For younger movie fans, Rickman is best known as the sullen and menacing Severus Snape, the Potions Master in the movie versions of the “Harry Potter” books. He began with the first film, Harry Potter and the Sorcerer’s Stone (2001) and continued to play the role through the eighth and last movie in the series, Harry Potter and the Deathly Hallows: Part 2. (2011).
Although Rickman had great success playing such urbane villains as the Sheriff of Nottingham in Robin Hood: Prince of Thieves (1991), he also won acclaim for a broad range of roles. He played a cellist in the supernatural romance Truly, Madly, Deeply (1991). In 1995, he played the decent and modest Colonel Brandon in the movie adaptation of the Jane Austen novel Sense and Sensibility, and co-starred in the romantic comedy Love Actually (2003).

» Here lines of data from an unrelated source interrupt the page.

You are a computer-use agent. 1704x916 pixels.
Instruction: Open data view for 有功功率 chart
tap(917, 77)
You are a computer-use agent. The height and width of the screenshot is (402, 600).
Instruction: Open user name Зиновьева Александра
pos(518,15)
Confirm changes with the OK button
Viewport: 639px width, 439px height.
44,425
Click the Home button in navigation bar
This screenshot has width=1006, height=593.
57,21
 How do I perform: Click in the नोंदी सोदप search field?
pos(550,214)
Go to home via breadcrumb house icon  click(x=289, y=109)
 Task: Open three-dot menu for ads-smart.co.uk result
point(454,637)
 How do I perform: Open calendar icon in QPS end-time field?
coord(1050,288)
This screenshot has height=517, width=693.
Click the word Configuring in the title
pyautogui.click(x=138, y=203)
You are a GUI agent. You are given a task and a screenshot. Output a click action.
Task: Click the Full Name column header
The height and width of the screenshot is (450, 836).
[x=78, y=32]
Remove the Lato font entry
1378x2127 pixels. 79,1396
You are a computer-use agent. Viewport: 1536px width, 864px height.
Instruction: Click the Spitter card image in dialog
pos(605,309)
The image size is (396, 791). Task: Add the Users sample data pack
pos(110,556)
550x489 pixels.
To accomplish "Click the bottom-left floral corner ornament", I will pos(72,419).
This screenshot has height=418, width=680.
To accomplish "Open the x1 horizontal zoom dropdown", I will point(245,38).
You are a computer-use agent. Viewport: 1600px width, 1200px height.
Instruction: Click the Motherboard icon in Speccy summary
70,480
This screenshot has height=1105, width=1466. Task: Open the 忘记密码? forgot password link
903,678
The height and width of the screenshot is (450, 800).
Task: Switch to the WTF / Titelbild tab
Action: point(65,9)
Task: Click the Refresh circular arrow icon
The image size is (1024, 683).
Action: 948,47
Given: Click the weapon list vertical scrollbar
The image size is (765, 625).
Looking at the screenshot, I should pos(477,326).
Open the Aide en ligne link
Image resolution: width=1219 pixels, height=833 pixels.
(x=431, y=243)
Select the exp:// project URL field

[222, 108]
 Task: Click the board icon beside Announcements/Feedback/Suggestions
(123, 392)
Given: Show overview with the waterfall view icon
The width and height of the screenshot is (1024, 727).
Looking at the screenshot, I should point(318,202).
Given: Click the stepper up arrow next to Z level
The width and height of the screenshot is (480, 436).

Rickman was one of the most admired stage actors of his time. He appeared in classic plays by William Shakespeare, Henrik Ibsen, and Noel Coward as well as modern plays. His stage breakthrough came in London in 1986 as a cynical aristocrat—Vicomte de Valmont—in the British play Les Liaisons Dangereuses (Dangerous Liaisons). Rickman repeated the role on Broadway in 1987, earning a Tony Award nomination.
In spite of his decades of success in movies, Rickman was never nominated for an Academy Award. He did win a BAFTA award as best supporting actor for Robin Hood: Prince of Thieves from the British Academy of Film and Television. He was also nominated three other times. Rickman won a Golden Globe award for best actor in 1997 for the television historical drama Rasputin.
Alan Sidney Patrick Rickman was born in London on Jan. 14, 1946. He opened a successful graphics design business with friends and ran it for several years, but his love of the theater led him to seek an audition with the famous Royal Academy of Dramatic Art. At the relatively late age of 26, Rickman received an Academy scholarship, launching a professional acting career that lasted more than 40 years.